(Records from a dataset)
........
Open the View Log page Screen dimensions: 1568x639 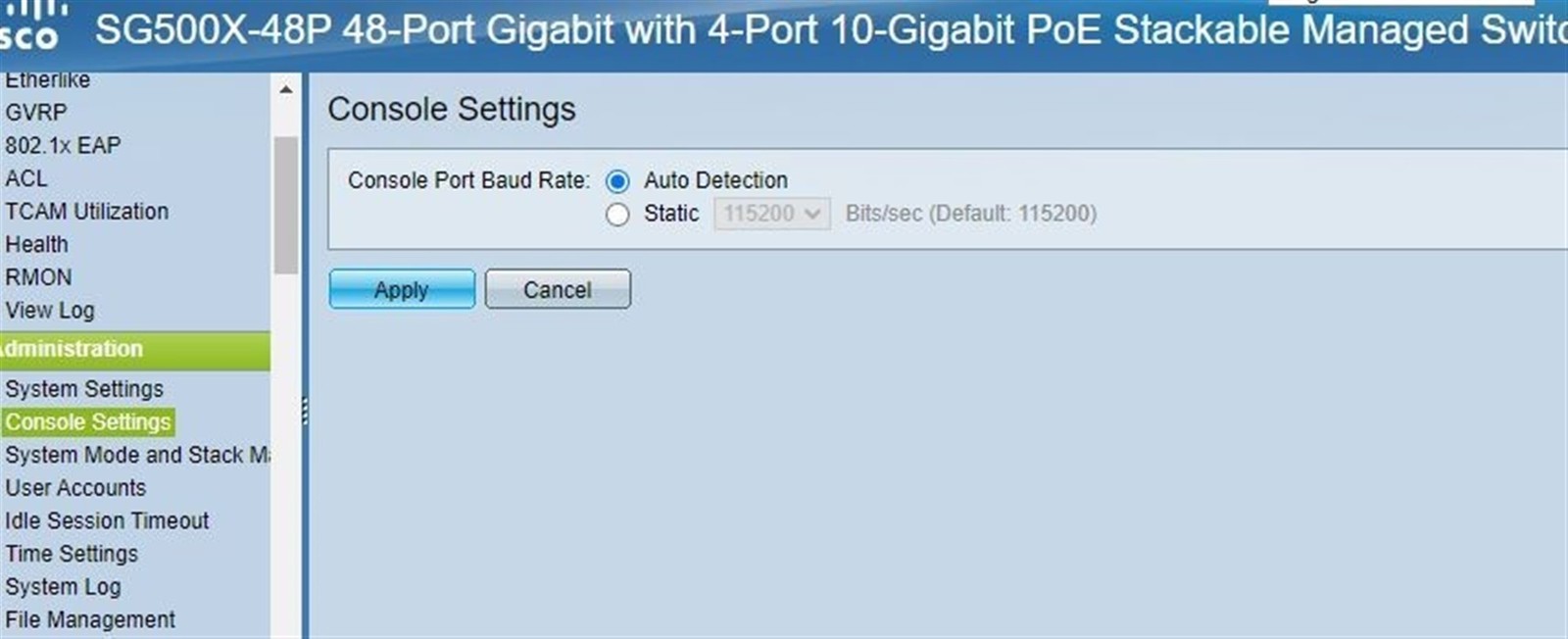click(x=50, y=311)
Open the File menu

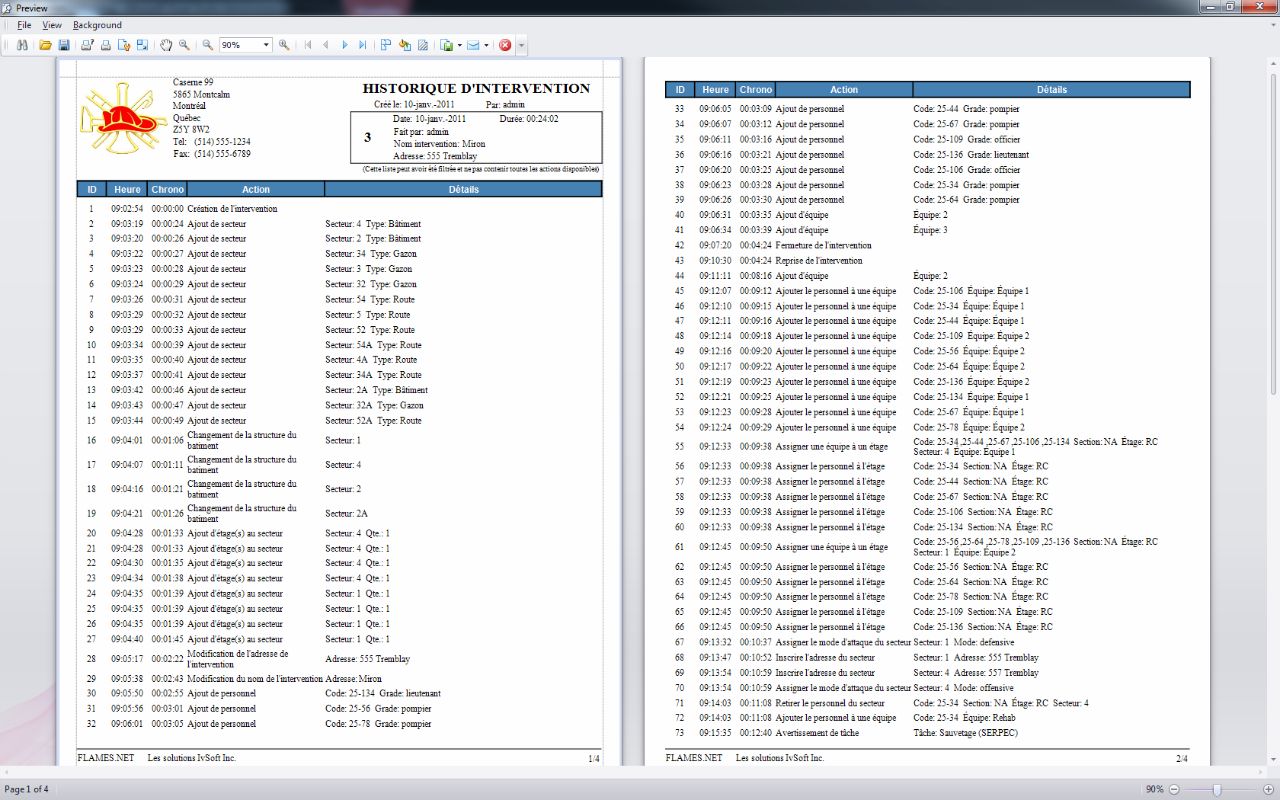[x=24, y=25]
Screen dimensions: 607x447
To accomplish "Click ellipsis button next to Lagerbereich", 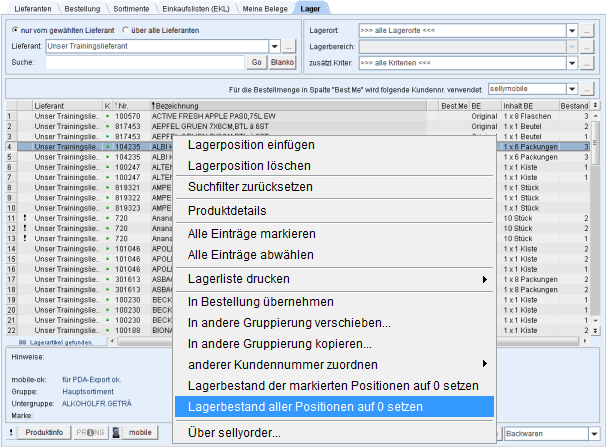I will coord(587,47).
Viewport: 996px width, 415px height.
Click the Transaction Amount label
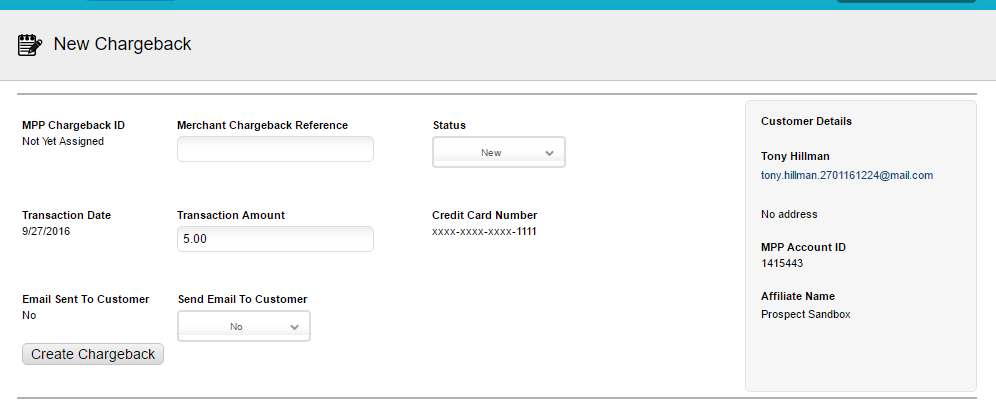pyautogui.click(x=231, y=215)
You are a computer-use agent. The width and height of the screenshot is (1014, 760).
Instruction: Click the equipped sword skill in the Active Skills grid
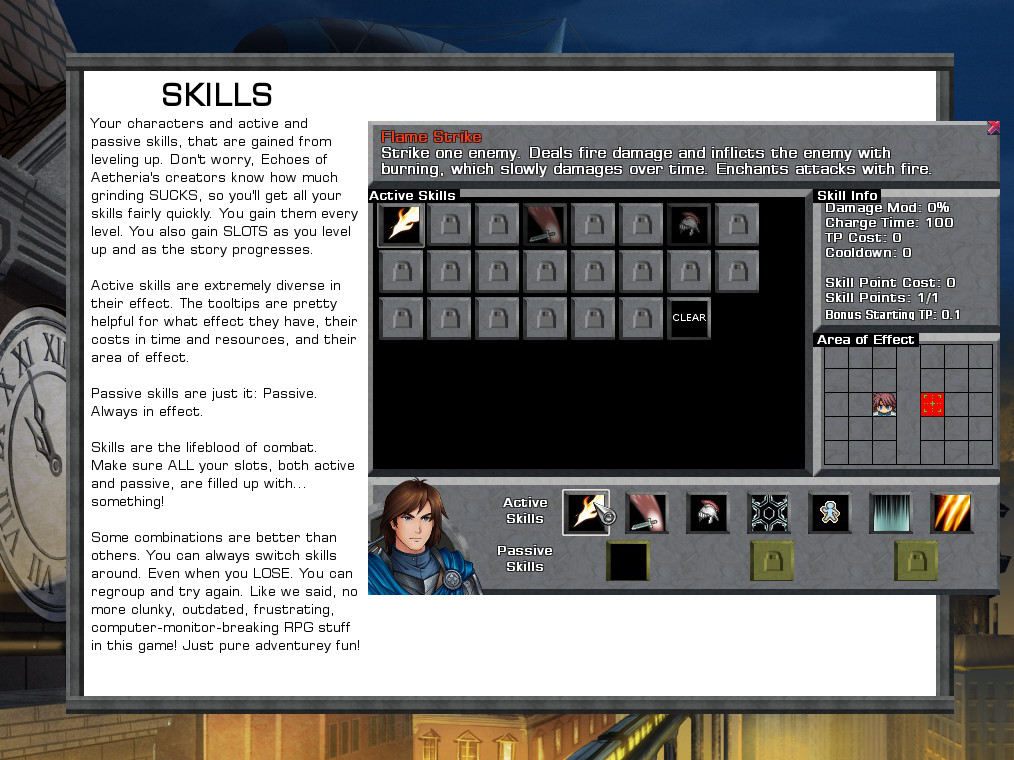[x=545, y=224]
........
WHAT IS REQUIRED:
Scan the records above for the word "height". Copy each line that has it.

SOLUTION TO THIS PROBLEM:
Viewport: 996px width, 415px height.
You are a computer-use agent. The width and height of the screenshot is (1014, 760).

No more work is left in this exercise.